#### [WHAT IS REQUIRED]
Set down exactly the lines in the records below that run from the line with "Sobre (34, 2457)" to the line with "No (450, 1281)", inclusive, and nothing more.

[Stored data]
● ● ●
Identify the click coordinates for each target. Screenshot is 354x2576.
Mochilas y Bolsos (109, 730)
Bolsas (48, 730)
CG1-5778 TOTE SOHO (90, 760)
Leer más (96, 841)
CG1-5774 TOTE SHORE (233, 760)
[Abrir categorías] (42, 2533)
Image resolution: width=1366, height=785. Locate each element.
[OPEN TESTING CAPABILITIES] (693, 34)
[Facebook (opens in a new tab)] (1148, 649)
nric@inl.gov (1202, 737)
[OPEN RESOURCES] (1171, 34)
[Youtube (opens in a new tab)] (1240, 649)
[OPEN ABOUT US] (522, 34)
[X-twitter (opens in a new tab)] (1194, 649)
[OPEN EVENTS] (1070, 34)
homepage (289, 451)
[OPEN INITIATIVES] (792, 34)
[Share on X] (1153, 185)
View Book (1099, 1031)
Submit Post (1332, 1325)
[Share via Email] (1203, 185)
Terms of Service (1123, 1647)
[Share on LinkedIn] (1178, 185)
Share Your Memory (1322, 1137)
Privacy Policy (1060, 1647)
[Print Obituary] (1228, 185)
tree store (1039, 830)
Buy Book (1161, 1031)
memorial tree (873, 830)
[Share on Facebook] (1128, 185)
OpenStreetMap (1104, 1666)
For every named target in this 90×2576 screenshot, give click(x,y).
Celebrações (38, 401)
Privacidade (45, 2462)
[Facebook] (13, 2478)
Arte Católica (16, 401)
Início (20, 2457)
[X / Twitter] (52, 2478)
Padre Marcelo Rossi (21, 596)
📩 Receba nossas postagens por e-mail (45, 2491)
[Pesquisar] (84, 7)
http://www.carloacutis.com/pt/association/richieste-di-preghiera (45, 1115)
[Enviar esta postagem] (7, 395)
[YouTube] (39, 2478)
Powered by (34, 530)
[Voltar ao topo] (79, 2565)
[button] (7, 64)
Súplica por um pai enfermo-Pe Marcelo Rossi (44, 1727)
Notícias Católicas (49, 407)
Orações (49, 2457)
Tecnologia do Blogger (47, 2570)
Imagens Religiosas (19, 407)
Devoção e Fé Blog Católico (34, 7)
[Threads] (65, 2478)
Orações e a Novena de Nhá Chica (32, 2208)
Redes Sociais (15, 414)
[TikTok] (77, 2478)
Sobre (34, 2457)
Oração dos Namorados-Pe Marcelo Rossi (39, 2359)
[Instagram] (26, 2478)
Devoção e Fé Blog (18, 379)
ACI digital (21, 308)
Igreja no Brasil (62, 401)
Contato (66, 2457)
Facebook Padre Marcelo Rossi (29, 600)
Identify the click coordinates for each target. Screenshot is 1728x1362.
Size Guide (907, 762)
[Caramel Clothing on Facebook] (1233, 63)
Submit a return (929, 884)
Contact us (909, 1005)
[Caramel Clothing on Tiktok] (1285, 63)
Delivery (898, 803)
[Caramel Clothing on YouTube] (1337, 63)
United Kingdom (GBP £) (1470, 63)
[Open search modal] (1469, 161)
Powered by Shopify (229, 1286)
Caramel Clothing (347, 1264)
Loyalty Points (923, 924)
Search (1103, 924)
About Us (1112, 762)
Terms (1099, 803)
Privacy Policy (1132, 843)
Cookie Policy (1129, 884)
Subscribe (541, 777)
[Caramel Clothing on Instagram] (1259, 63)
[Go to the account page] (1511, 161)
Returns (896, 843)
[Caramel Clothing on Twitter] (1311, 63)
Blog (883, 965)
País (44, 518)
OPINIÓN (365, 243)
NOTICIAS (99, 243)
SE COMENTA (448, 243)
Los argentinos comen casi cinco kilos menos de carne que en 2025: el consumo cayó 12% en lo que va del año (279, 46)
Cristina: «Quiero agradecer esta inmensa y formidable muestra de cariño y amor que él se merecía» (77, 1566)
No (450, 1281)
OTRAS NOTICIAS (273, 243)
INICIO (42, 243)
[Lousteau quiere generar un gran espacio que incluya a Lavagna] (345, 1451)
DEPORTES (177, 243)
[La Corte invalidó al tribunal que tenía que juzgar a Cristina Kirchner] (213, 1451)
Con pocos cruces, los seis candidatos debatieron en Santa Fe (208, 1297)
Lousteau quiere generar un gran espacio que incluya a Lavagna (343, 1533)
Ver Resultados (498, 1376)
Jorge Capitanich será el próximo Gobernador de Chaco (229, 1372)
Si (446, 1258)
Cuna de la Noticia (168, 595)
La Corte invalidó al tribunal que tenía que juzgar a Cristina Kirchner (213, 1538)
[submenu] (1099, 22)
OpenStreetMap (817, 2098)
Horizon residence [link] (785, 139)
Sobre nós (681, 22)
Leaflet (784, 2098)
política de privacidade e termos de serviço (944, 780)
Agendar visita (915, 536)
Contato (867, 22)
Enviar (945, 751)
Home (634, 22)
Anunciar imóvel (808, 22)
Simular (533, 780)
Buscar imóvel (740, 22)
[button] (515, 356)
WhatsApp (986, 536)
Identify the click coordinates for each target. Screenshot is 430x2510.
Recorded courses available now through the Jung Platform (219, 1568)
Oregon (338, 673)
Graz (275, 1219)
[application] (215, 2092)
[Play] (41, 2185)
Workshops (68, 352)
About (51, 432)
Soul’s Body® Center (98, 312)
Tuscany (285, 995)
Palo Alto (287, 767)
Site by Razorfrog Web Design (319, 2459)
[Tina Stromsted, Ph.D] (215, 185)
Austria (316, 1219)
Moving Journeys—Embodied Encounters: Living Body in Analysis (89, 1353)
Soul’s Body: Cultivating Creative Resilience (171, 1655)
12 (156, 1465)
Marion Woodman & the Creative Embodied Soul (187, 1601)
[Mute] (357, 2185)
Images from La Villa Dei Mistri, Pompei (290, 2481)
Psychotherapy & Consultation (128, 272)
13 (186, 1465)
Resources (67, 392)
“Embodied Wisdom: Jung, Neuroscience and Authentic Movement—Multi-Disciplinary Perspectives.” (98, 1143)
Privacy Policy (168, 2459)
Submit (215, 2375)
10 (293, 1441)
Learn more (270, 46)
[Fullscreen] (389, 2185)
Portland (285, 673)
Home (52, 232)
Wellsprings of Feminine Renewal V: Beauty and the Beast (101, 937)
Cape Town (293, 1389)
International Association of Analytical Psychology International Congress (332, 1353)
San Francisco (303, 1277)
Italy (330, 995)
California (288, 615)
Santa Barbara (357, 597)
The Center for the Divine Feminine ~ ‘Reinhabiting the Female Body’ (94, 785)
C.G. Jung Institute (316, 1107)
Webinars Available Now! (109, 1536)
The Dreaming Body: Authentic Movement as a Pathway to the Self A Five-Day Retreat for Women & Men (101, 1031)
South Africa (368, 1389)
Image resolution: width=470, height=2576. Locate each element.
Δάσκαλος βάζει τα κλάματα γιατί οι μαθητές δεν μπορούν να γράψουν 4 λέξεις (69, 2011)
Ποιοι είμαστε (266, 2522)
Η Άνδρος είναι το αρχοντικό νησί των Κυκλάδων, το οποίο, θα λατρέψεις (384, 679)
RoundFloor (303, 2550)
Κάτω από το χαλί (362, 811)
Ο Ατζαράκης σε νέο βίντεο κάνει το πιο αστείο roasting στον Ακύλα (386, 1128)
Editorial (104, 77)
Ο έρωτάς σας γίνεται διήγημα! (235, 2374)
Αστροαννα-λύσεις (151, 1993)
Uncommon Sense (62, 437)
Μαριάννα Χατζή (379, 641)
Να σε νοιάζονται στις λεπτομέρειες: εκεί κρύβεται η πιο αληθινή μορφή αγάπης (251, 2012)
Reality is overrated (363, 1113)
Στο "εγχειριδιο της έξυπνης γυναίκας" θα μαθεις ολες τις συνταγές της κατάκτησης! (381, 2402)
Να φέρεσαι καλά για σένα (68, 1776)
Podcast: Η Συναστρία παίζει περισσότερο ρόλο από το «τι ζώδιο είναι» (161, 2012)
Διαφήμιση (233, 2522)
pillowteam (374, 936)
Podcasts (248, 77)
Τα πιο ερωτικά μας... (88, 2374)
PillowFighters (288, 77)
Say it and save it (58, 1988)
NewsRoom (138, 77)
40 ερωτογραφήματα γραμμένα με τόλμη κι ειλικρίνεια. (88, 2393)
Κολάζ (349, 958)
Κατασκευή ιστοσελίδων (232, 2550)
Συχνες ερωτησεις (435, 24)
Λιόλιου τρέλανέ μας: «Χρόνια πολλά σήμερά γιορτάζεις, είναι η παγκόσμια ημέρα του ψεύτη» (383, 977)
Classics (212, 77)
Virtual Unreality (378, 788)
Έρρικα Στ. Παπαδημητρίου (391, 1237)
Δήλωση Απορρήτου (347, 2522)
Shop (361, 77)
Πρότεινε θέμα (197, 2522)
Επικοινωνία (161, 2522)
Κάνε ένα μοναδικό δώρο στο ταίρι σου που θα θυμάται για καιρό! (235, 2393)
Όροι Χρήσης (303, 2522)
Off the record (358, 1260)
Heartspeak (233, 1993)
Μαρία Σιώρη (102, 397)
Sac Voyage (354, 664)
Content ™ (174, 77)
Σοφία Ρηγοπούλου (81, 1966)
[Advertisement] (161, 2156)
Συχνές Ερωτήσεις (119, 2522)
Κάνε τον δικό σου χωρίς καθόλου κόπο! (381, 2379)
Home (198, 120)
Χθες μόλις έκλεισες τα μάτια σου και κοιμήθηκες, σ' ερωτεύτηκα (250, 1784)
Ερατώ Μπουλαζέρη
● ● ●
#### [WRITTEN SOLUTION]
Sobre (34, 2457)
Oração dos Namorados-Pe Marcelo Rossi (39, 2359)
[Instagram] (26, 2478)
Devoção e Fé Blog (18, 379)
ACI digital (21, 308)
Igreja no Brasil (62, 401)
Contato (66, 2457)
Facebook Padre Marcelo Rossi (29, 600)
Identify the click coordinates for each target. Screenshot is 1728x1362.
Size Guide (907, 762)
[Caramel Clothing on Facebook] (1233, 63)
Submit a return (929, 884)
Contact us (909, 1005)
[Caramel Clothing on Tiktok] (1285, 63)
Delivery (898, 803)
[Caramel Clothing on YouTube] (1337, 63)
United Kingdom (GBP £) (1470, 63)
[Open search modal] (1469, 161)
Powered by Shopify (229, 1286)
Caramel Clothing (347, 1264)
Loyalty Points (923, 924)
Search (1103, 924)
About Us (1112, 762)
Terms (1099, 803)
Privacy Policy (1132, 843)
Cookie Policy (1129, 884)
Subscribe (541, 777)
[Caramel Clothing on Instagram] (1259, 63)
[Go to the account page] (1511, 161)
Returns (896, 843)
[Caramel Clothing on Twitter] (1311, 63)
Blog (883, 965)
País (44, 518)
OPINIÓN (365, 243)
NOTICIAS (99, 243)
SE COMENTA (448, 243)
Los argentinos comen casi cinco kilos menos de carne que en 2025: el consumo cayó 12% en lo que va del año (279, 46)
Cristina: «Quiero agradecer esta inmensa y formidable muestra de cariño y amor que él se merecía» (77, 1566)
No (450, 1281)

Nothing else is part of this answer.